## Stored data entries

>>>>>

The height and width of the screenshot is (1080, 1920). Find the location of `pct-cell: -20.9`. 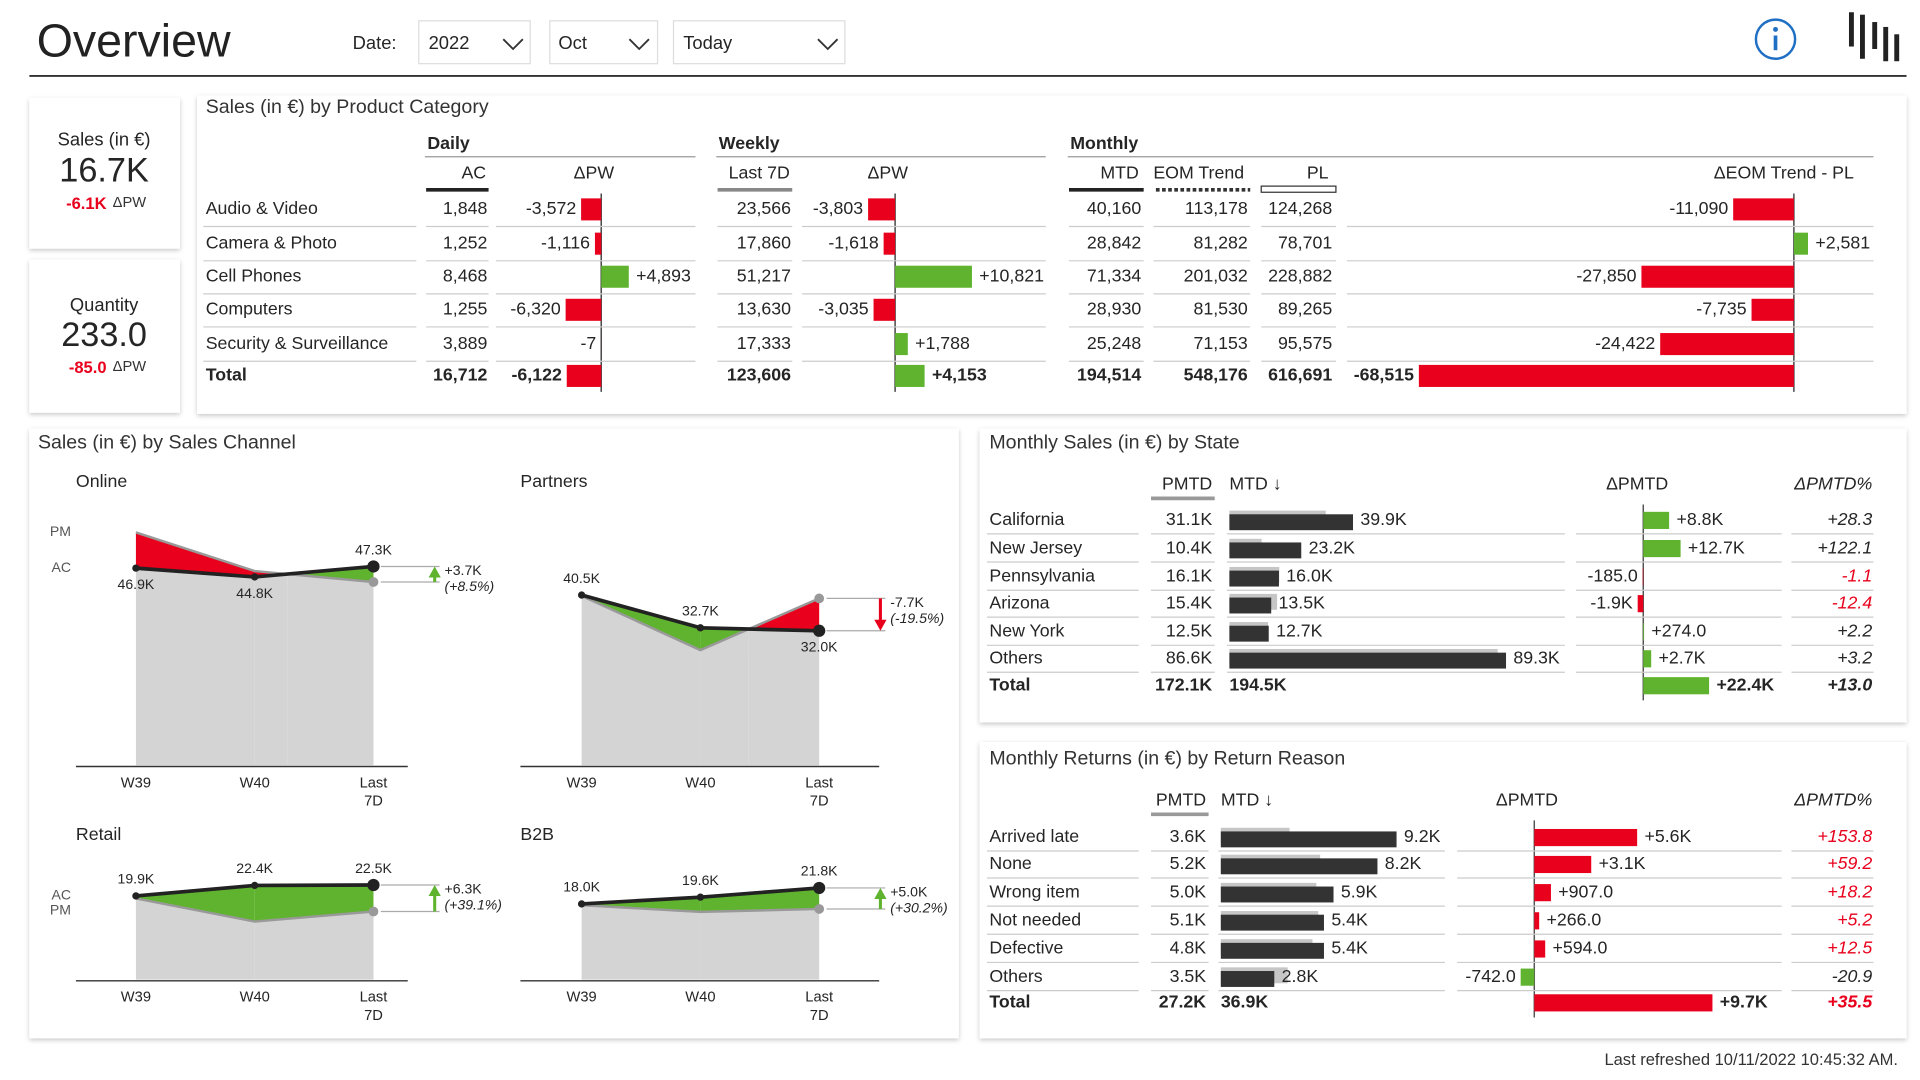

pct-cell: -20.9 is located at coordinates (1852, 976).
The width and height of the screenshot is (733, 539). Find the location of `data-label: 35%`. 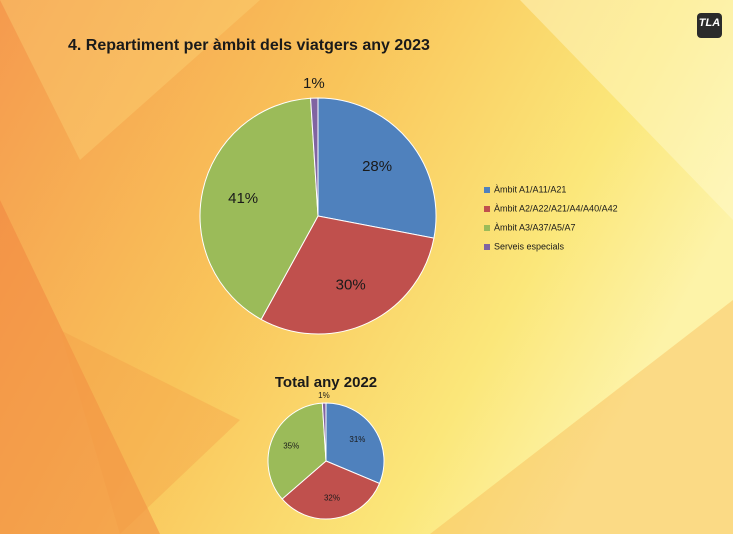

data-label: 35% is located at coordinates (291, 446).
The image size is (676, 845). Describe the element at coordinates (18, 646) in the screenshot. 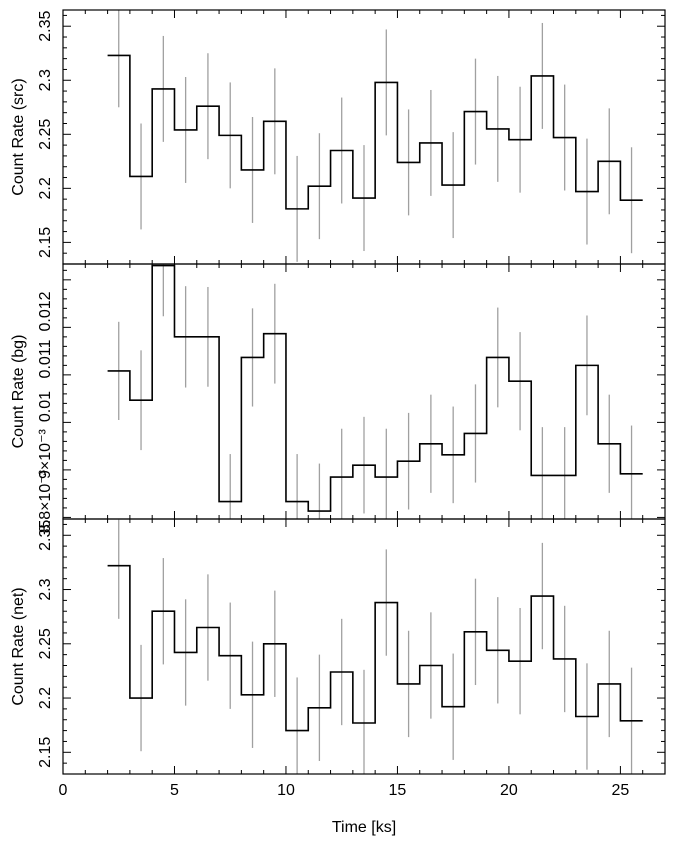

I see `y-axis-label: Count Rate (net)` at that location.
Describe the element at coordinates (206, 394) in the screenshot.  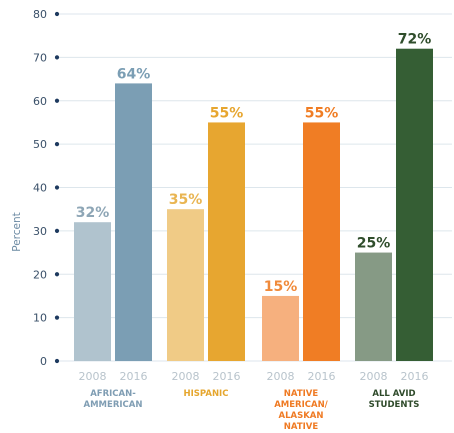
I see `category-label: HISPANIC` at that location.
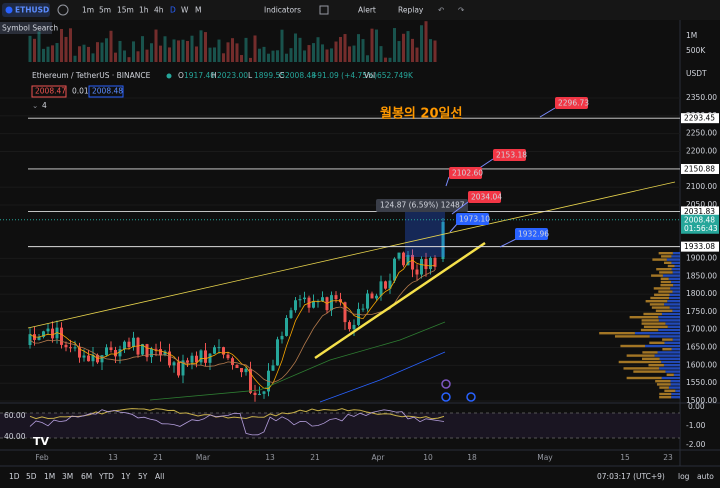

<<<<<

## TASK TO COMPLETE
Can you convert the items, from their first line through the line containing "data-label: 35% is", into a Markdown table with the columns No. and Line? Give each non-blank line its own numbered row, and leave the pictures out.

## TASK ANSWER
| No. | Line |
|---|---|
| 1 | The height and width of the screenshot is (1080, 1920). Find the location of `pct-cell: -20.9`.  |
| 2 | pct-cell: -20.9 is located at coordinates (1852, 976). |
| 3 | The width and height of the screenshot is (733, 539). Find the location of `data-label: 35%`.  |
| 4 | data-label: 35% is located at coordinates (291, 446). |